▶ [DOCUMENT SEGMENT]

===

I want to scrape links to ads on this page: https://reality.idnes.cz/s/?page=1 usin R, rvest and httr packages. It returns results which I do not understand.
The code is:
link <- "https://reality.idnes.cz/s/?page=1"
response <- httr::GET(link)
page <- rvest::read_html(response)
In the code above I get correct return code 200 for the "response" object, but the "page" object after calling read_html() is almost empty, it does not contains the web page content.
When I do:
object.size(response)
the result is something like this:
132464 bytes
So this object contains data, looks correct. But when I do:
object.size(page)
the result is:
784 bytes
The same applies if I call read_html(link) directly, the resulting object size is the same 784 bytes. Why is "page" object almost empty, what happens when calling "page <- rvest::read_html(response) ?"
Many thanks in advance for any help.
That's because page
is a wrapped pointer to memory. That variable in R doesn't contain all the data. It points to memory where the data is stored.
str(page)
# List of 2
# $ node:<externalptr>
# $ doc :<externalptr>
# - attr(*, "class")= chr [1:2] "xml_document" "xml_node"
If you convert to a character you can get all the data object.size(as.character(page))
. It's all there. It's just that object.size
is not a reliable way to know how much data is stored with a particular variable when pointers are involved.
You should be able to extract all the data there without an issue. Like you can find all the <div>
tags with page |> rvest::html_nodes("div")

===

▶ [SUPPLIED INFORMATION]
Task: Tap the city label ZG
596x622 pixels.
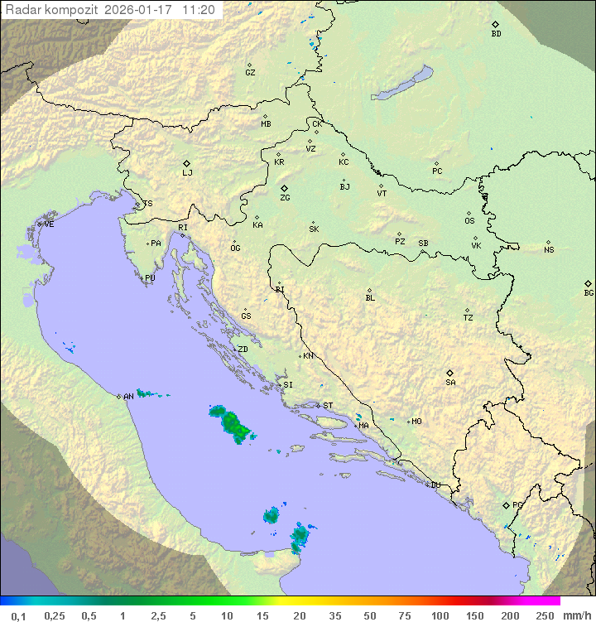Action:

===

▶ [CHALLENGES]
a: For the thread on scraping with rvest, decide whether each statement agrees with the text, answering yes or no and quoting the deciding words. (i) The size reported for the response object was 132464 bytes. (ii) Calling read_html(link) directly gave a larger object than read_html(response). (iii) The reply calls object.size a reliable measure when pointers are involved.
b: Please state the code the reply in the rvest thread gives for finding all the div tags on the page.

▶ [THE RESULTS]
a: (i) Yes: "132464 bytes". (ii) No: "the resulting object size is the same 784 bytes". (iii) No: "is not a reliable way to know how much data is stored with a particular variable when pointers are involved".

b: page |> rvest::html_nodes("div")